Não tenho que preocupar-me em ser sério mas sim eficiente. As minhas virtudes são pueris; o meu sucesso económico, se o alcançar, esse sim é a minha glória. Sou uma criação do Estado para servir o Estado.
Eu não sou um homem com sentimentos e necessidades próprias, com valores e dignidade, membro solidário de uma sociedade; eu sou um instrumento produtivo, uma máquina, se necessário sou também um guerreiro, uma arma; eu faço parte das forças produtivas e o meu valor é aferido pelo rendimento que dou no mercado de trabalho, eu sou mercadoria.
Foi para isso que fui instruído na escola - não para aprender a viver ou a sobreviver, mas sim para aprender a produzir, a render na profissão que me couber. Não fui ensinado a lidar com a minha saúde, com as leis que me regem e com os caminhos da vida; fui ensinado a cuidar da saúde das empresas, dos interesses dos empresários e da captação de lucros. Nem medicina nem filosofia – engenharia e comércio.
Não perguntem a um médico como se opera um rasgão no seu casaco; não perguntem a um engenheiro como se constroi uma relação feliz; não perguntem a um economista como se alimenta e vive uma família cujos rendimentos não chegam para as despesas elementares. Eles têm coisas “mais importantes” para fazer – a bem do país, por assim dizer.
Um dia deixarão de ser doutores e engenheiros, funcionários competentes, colaboradores indispensáveis. Dar-se-ão conta disso quando lhes chamarem reformados ou, antes disso, excedentários”.

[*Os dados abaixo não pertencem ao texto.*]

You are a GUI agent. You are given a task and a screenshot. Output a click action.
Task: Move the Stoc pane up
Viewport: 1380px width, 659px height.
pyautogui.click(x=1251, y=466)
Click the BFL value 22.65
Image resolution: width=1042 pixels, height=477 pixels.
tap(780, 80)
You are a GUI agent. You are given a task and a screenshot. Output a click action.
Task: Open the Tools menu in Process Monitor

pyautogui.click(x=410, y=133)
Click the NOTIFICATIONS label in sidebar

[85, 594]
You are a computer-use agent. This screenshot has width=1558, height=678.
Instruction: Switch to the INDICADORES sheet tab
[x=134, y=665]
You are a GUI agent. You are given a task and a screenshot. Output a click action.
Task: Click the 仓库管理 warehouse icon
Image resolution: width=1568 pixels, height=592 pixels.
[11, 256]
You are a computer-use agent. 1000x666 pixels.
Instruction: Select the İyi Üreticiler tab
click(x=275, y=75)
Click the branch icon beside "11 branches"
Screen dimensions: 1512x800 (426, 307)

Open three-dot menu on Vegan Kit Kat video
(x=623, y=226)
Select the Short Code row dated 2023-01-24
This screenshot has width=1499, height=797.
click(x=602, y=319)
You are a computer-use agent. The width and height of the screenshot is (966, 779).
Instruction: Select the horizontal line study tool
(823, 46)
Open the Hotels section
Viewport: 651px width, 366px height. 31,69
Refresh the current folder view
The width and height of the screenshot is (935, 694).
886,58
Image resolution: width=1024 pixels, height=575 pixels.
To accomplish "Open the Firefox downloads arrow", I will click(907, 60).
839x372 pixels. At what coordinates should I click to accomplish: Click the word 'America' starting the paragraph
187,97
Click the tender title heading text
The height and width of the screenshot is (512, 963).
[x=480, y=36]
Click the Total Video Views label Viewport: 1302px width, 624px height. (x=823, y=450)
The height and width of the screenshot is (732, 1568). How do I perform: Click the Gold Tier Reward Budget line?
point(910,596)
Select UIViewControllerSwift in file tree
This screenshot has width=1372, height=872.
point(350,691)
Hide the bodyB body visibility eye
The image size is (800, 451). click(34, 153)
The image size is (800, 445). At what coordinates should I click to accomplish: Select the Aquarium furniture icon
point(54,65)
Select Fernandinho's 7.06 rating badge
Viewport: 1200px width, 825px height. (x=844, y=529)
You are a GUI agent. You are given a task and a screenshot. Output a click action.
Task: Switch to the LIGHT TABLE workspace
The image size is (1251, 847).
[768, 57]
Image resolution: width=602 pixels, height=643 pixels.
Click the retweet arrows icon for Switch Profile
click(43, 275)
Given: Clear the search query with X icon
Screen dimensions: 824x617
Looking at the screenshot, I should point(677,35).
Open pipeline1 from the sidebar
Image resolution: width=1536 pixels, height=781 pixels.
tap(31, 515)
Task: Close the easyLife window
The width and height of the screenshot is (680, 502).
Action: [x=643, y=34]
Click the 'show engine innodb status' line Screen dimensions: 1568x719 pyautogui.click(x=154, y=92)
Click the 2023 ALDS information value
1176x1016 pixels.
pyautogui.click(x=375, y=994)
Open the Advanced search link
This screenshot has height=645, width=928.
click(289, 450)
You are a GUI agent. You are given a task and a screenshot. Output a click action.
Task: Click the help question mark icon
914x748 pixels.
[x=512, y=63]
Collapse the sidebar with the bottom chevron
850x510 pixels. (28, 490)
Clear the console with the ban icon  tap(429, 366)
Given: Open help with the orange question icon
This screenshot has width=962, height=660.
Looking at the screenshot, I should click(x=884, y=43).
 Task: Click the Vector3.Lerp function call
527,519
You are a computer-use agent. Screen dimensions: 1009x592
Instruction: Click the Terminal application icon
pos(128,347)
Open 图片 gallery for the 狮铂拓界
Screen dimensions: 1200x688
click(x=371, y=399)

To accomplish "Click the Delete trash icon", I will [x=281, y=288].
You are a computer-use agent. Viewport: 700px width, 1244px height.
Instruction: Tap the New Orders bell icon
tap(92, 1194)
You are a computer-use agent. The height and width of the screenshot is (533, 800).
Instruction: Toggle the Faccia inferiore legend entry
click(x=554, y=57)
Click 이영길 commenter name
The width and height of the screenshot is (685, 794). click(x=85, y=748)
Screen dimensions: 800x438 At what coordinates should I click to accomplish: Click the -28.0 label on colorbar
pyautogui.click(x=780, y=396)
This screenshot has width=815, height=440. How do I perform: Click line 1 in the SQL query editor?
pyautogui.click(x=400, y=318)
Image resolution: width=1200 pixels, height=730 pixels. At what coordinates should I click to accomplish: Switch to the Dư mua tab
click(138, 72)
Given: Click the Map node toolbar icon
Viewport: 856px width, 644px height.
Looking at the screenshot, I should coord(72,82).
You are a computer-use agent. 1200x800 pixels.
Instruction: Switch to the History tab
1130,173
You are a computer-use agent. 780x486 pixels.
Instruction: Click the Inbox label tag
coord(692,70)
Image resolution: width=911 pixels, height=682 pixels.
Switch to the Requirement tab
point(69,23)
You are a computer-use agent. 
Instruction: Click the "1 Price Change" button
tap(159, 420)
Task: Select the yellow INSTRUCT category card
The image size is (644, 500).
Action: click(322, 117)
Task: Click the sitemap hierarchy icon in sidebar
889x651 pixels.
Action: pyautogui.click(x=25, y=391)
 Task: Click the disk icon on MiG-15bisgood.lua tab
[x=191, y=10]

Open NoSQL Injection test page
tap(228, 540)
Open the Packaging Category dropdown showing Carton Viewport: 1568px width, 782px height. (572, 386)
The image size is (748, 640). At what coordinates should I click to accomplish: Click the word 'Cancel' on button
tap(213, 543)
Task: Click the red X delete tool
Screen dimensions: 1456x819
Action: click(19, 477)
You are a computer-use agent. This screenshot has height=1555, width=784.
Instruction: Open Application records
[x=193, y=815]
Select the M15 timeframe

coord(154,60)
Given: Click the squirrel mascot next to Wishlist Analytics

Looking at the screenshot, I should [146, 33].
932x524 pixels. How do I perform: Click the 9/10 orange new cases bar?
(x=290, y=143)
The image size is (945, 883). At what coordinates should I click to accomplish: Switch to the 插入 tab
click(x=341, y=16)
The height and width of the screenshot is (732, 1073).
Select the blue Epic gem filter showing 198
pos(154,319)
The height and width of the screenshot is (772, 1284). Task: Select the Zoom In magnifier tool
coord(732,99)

Sobreviventes ao prazo de validade, fantasmas do sistema, máquinas ferrugentas, estorvos do Serviço Nacional de Saúde, serão um problema para o Governo resolver. Não me admira que os nosso governantes, às ordens de quem os governa, porventura, decretem numa noite destas, em segredo:
Ninguém será cremado ou sepultado após a sua morte. O seu corpo será lançado no mercado, orgão a orgão, depois de avaliado, para ajudar a pagar as dívidas e alcançarmos o ajustamento de que “o país” tanto necessita.
Ficam dispensados desta obrigação, aqueles cujas famílias indemnizem o Estado para o efeito, através de uma multa de X milhares de euros.